Nikon D5500 review

It's not a huge upgrade from the D5300, but at last we have a Nikon DSLR with a touchscreen

Nikon D5500

We use a standardised resolution chart to test camera resolution (below) and DxO Analyzer hardware and software for measuring dynamic range and signal to noise ratio in laboratory conditions. Performance is checked both for JPEG images produced in-camera and raw files, which are converted into TIFF images for testing.

Techradar camera lab tests

We use a standardised high-resolution ISO test chart to measure camera resolution.

Techradar camera lab tests

DxO Analyzer hardware and software is used to check dynamic range and signal to noise ratios under laboratory conditions.

We also picked out for rivals to test against the Pentax Q-S1 – the Canon EOS 700D, Pentax K-S1 and Sony A58. You'll find the results of these comparisons below.

Resolution (JPEG and raw)

Nikon D5500 lab test

Nikon D5500 lab test

Analysis: It's unusual to see a camera so clearly ahead of its rivals, but the combination of the D5500's 24-megapixel sensor and low-pass filter removal produces JPEG images with very high levels of detail for an APS-C sensor. The differences are smaller with raw files, and the Pentax K-S1 (with 20 million pixels but also no low pass filter) more or less matches the D5500. The Canon 700D and Sony A58 lag slightly behind here too.

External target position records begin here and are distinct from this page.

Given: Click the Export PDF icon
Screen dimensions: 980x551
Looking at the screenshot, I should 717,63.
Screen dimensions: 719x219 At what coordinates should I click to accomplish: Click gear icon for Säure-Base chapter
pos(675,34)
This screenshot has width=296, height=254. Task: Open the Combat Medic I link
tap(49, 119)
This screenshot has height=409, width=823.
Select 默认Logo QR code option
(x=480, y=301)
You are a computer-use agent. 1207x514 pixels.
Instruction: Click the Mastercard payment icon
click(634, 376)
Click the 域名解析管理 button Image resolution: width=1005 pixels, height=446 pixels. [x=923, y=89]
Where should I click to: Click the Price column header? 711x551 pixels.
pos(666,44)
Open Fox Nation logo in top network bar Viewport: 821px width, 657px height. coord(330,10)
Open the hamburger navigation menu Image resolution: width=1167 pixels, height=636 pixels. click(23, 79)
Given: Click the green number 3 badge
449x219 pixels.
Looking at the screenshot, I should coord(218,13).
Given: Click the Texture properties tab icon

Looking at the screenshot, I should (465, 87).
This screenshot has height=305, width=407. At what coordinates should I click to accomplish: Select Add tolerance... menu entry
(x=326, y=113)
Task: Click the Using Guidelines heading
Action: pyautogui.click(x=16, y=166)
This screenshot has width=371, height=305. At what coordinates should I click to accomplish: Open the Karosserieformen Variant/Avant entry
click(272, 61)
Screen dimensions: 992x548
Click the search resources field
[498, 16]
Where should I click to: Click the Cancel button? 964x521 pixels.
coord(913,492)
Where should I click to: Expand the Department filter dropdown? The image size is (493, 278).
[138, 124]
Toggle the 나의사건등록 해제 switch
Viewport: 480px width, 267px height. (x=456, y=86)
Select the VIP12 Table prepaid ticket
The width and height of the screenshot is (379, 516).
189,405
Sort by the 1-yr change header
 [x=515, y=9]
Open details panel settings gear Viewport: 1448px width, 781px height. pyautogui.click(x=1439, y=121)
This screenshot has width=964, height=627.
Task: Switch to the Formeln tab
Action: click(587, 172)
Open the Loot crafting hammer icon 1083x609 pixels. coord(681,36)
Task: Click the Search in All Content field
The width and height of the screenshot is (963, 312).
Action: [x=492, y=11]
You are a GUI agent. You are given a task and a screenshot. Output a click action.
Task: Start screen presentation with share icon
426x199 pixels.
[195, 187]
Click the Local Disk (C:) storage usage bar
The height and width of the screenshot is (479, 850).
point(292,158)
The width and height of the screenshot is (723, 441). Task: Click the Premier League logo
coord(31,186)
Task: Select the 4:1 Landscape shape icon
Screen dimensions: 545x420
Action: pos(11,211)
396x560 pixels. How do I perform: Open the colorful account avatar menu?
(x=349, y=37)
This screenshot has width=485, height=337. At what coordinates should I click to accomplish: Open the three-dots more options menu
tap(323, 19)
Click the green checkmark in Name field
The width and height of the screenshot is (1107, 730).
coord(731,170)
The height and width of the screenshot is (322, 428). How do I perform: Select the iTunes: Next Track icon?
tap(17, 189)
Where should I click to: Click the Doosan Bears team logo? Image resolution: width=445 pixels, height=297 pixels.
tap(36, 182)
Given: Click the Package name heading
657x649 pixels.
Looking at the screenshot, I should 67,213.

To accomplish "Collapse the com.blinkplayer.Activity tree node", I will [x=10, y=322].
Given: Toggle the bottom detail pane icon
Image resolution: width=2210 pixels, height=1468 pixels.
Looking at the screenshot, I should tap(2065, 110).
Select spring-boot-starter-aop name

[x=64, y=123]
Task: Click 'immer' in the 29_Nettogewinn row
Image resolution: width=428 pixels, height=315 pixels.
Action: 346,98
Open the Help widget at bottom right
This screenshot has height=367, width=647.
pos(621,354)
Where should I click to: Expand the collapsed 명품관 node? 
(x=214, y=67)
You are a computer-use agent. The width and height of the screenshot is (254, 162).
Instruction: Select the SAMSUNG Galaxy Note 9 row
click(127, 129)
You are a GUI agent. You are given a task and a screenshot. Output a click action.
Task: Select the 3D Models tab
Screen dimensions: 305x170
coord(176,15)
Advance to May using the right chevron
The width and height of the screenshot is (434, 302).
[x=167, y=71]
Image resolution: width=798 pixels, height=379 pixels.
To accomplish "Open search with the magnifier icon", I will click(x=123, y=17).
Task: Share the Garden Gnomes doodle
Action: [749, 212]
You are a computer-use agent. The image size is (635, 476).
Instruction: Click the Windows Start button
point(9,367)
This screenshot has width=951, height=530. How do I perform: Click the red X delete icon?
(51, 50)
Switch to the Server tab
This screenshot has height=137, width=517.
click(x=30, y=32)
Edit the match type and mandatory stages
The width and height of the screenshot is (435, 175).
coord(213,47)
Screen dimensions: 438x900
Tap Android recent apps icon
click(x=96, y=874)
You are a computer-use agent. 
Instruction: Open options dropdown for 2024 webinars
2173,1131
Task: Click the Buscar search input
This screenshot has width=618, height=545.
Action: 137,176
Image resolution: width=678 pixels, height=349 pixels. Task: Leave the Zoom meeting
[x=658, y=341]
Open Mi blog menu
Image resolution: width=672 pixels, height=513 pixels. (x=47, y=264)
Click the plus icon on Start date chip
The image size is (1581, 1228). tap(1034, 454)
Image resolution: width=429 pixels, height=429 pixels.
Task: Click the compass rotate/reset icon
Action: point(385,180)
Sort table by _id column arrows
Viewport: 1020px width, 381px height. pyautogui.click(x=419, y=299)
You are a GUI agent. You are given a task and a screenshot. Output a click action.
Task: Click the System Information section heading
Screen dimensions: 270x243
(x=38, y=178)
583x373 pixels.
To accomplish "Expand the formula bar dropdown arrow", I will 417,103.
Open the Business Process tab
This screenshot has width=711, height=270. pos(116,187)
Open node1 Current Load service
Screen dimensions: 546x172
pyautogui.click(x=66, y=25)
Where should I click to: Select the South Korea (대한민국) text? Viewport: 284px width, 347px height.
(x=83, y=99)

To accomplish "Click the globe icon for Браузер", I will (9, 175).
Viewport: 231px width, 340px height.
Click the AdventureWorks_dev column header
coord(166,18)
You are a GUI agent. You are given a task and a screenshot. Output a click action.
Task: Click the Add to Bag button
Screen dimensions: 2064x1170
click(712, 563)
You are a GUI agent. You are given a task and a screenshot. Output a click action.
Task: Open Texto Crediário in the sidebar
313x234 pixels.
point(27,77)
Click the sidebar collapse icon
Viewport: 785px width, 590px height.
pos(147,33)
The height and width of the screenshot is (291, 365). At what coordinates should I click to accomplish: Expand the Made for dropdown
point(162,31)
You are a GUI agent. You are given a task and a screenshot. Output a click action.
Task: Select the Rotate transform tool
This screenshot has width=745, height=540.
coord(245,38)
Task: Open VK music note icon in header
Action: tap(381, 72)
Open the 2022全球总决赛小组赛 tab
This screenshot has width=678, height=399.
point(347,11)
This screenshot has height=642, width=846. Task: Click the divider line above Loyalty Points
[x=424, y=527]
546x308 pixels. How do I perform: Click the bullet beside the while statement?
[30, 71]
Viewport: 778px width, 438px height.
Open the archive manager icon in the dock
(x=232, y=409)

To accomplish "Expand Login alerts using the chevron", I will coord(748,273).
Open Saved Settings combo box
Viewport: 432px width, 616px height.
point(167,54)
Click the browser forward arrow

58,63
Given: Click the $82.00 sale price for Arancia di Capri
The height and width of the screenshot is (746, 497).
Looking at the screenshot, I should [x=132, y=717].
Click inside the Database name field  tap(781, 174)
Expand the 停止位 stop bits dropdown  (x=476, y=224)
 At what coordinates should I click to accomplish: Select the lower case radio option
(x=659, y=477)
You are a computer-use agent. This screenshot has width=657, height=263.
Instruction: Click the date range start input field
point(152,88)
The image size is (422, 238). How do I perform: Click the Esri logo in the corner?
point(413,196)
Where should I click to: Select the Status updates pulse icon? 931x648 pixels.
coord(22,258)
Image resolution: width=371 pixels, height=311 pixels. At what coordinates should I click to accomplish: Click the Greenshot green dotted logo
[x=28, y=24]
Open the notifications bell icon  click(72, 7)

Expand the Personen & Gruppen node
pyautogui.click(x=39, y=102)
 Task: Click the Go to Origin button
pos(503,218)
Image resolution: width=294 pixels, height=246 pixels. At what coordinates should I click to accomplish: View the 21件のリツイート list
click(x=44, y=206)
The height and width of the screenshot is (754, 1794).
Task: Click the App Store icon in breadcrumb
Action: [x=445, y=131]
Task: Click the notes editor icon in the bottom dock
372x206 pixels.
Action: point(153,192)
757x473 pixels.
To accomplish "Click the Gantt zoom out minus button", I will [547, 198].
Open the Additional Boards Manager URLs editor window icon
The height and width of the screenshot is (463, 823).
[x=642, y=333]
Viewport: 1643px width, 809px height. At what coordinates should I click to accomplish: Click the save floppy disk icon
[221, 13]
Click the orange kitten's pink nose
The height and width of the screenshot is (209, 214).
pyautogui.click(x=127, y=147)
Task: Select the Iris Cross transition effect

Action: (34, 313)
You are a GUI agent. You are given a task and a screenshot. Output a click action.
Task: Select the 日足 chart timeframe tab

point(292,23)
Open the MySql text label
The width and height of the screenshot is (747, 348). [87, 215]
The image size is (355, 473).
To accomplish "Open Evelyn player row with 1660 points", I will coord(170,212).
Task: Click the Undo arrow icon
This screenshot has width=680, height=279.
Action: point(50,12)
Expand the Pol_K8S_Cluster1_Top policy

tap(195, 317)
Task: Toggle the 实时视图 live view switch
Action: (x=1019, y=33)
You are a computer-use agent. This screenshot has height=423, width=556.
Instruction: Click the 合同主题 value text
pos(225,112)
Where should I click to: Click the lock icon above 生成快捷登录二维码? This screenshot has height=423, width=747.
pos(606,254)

Dynamic range (JPEG and raw)

Nikon D5500 lab test

Nikon D5500 lab test

Analysis: There's very little to choose between these four cameras for dynamic range when shooting JPEGs – though the Sony A58 does edge ahead at ISO 3200 and above. For raw files, though, it's a different story. Here, at ISO 800 and above, the D5500 lags slightly behind its rivals. This may make a difference if you're a fan of handheld low light photography and you like to shoot raw.

Signal to noise ratio (JPEG and raw)

Nikon D5500 lab test

Nikon D5500 lab test

Analysis: The Nikon suffers again in the signal to noise ratio test. The higher the value, the greater the signal strength compared to baseline noise levels, so a lower value means noisier images. It's the bottom of the group for both JPEGs and, especially, raw results, though it's possible Nikon is sacrificing noise for maximum detail – a compromise many photographers would be happy with.

Overall: The D5500 delivers extremely good resolution, and while its dynamic range and signal to noise results are less impressive, they're not disastrous by any means. If outright resolution is the thing you're looking for the most, then the Nikon is the winner.